## GOAL OF THE EXERCISE
Give again the lines from the line with "The image size is (952, 778)." to the last line of the records, exactly and in full. Do not carry over any pictures.

+ + + + +

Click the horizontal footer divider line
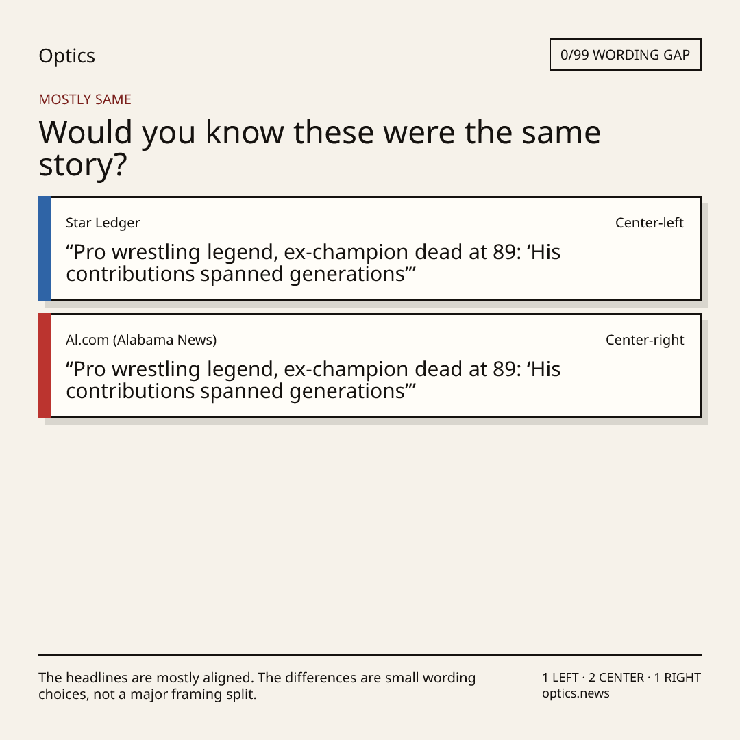The height and width of the screenshot is (740, 740). [x=370, y=655]
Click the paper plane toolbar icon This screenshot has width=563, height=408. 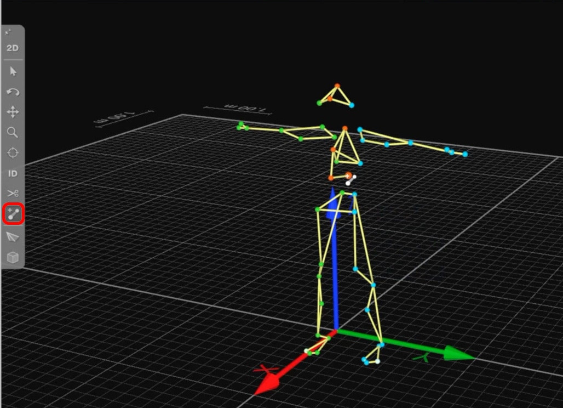pos(13,236)
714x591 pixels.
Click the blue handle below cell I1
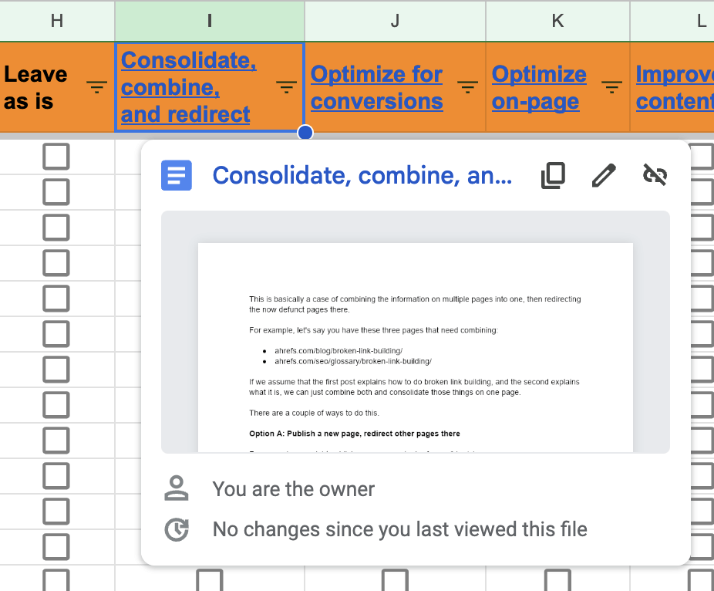305,133
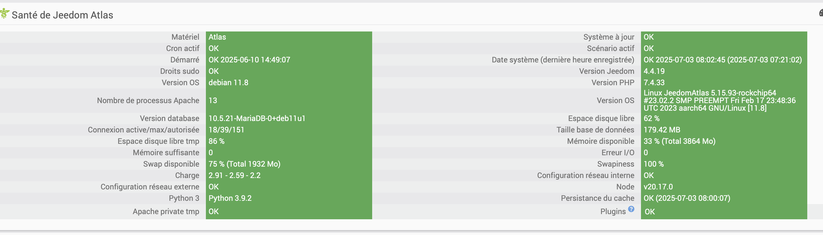Select the MariaDB database version cell
This screenshot has width=823, height=235.
point(289,118)

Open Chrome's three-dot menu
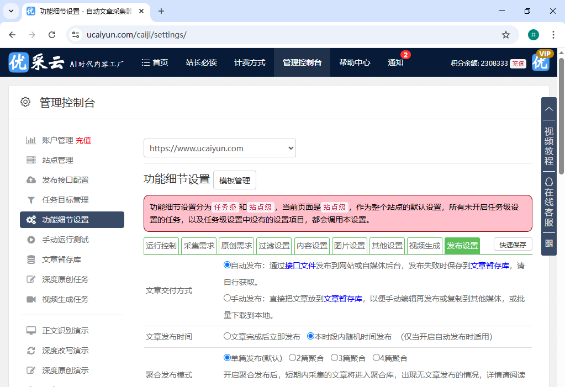553,34
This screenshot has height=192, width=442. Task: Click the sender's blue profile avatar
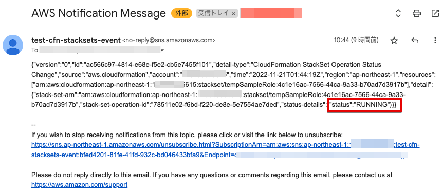(x=13, y=45)
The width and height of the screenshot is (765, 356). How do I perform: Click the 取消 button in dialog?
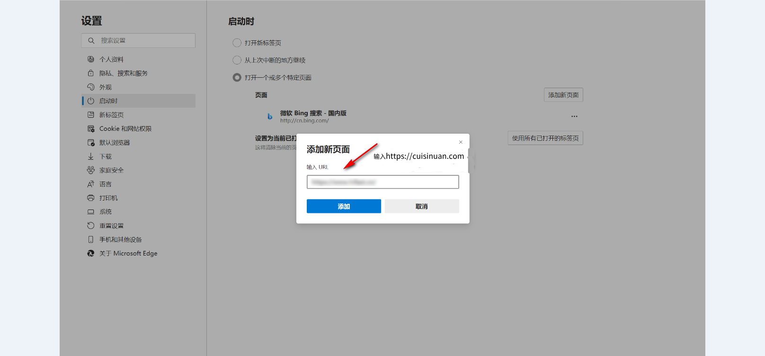tap(421, 206)
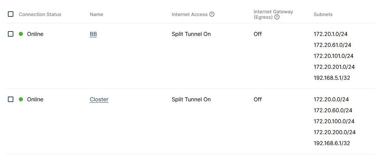Image resolution: width=375 pixels, height=165 pixels.
Task: Select subnet 192.168.6.1/32 entry
Action: (332, 143)
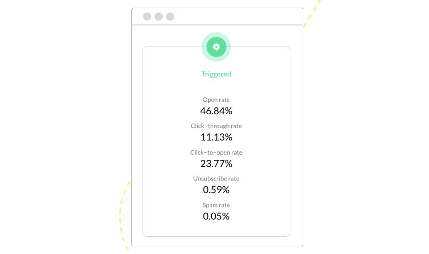
Task: Click the green gear icon
Action: [x=216, y=47]
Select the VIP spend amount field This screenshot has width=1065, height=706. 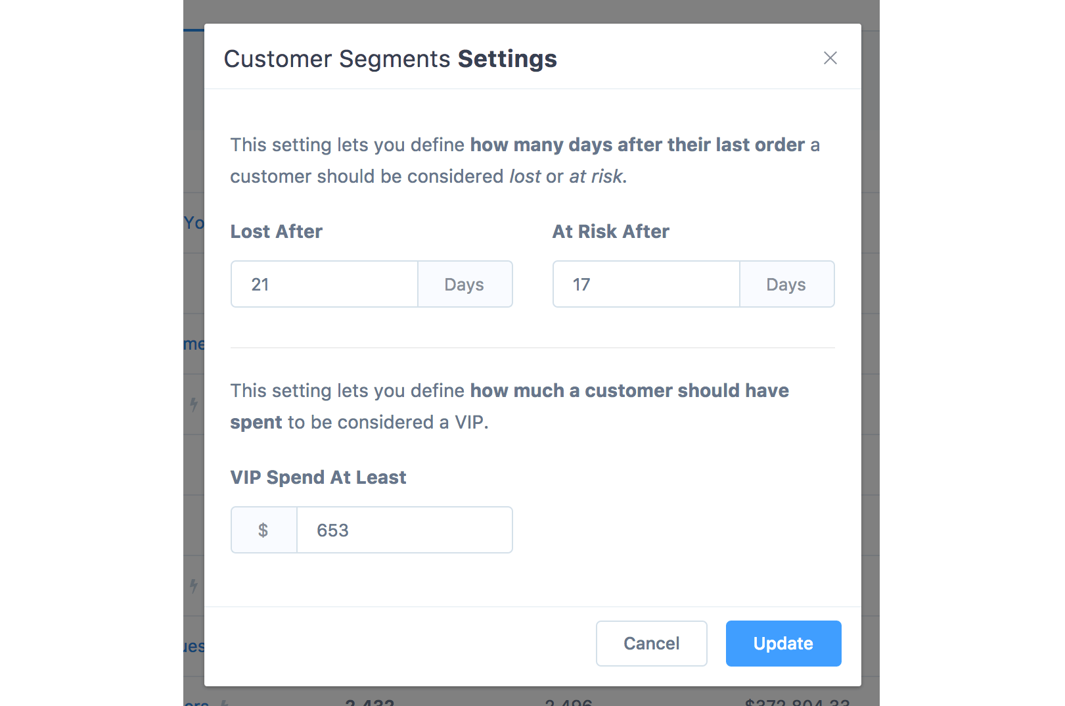[404, 530]
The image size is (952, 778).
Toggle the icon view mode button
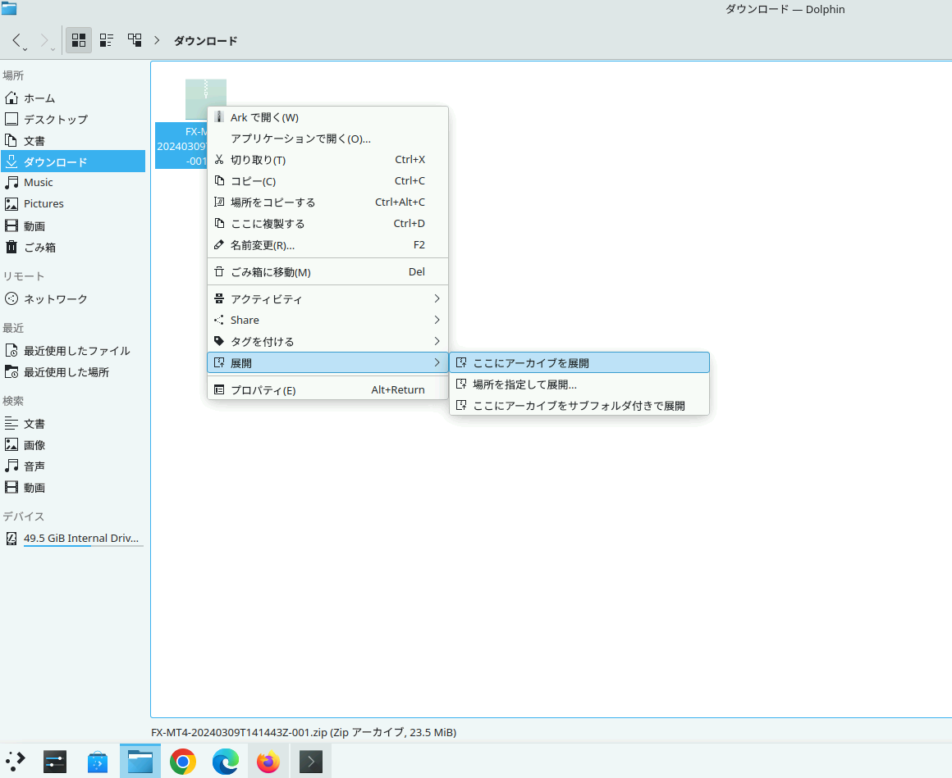[79, 39]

+ + + + +

## RESPONSE TO THE EXERCISE
The image size is (952, 778).
Toggle the icon view mode button
[79, 39]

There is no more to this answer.